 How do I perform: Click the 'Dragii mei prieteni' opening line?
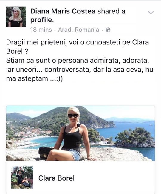[77, 42]
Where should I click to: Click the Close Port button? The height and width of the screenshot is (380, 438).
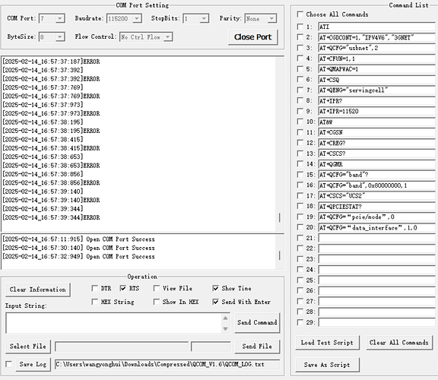tap(253, 37)
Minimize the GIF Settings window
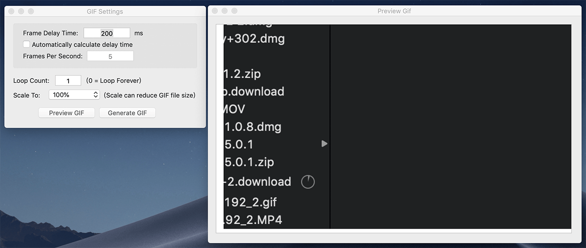Screen dimensions: 586x248 coord(21,11)
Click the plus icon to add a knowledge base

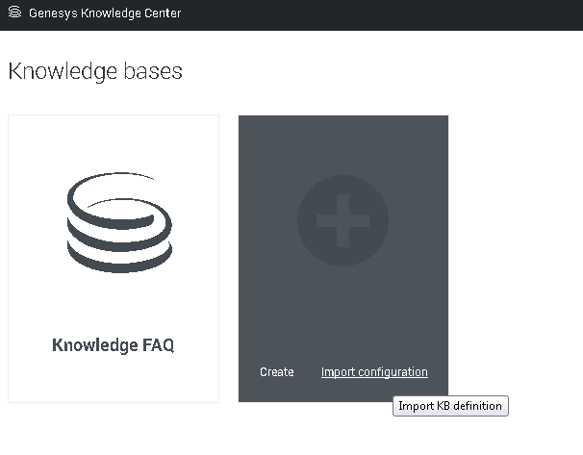pos(343,221)
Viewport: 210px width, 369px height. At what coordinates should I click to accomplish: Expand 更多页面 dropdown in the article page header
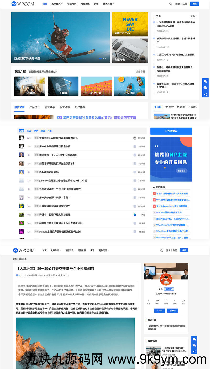pos(103,250)
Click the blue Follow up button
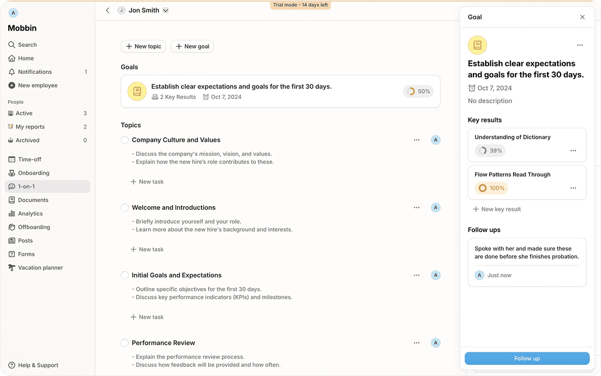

YOUR OBJECTIVE:
Repeat all the data as it stands, dropping any images it holds.

EXERCISE ANSWER:
 How do I perform: Click the 'Dragii mei prieteni' opening line?
[77, 42]
Where should I click to: Click the Close Port button? The height and width of the screenshot is (380, 438).
tap(253, 37)
Minimize the GIF Settings window
Screen dimensions: 586x248 coord(21,11)
Click the plus icon to add a knowledge base

pos(343,221)
Viewport: 210px width, 369px height. At what coordinates should I click to accomplish: Expand 更多页面 dropdown in the article page header
pos(103,250)
Click the blue Follow up button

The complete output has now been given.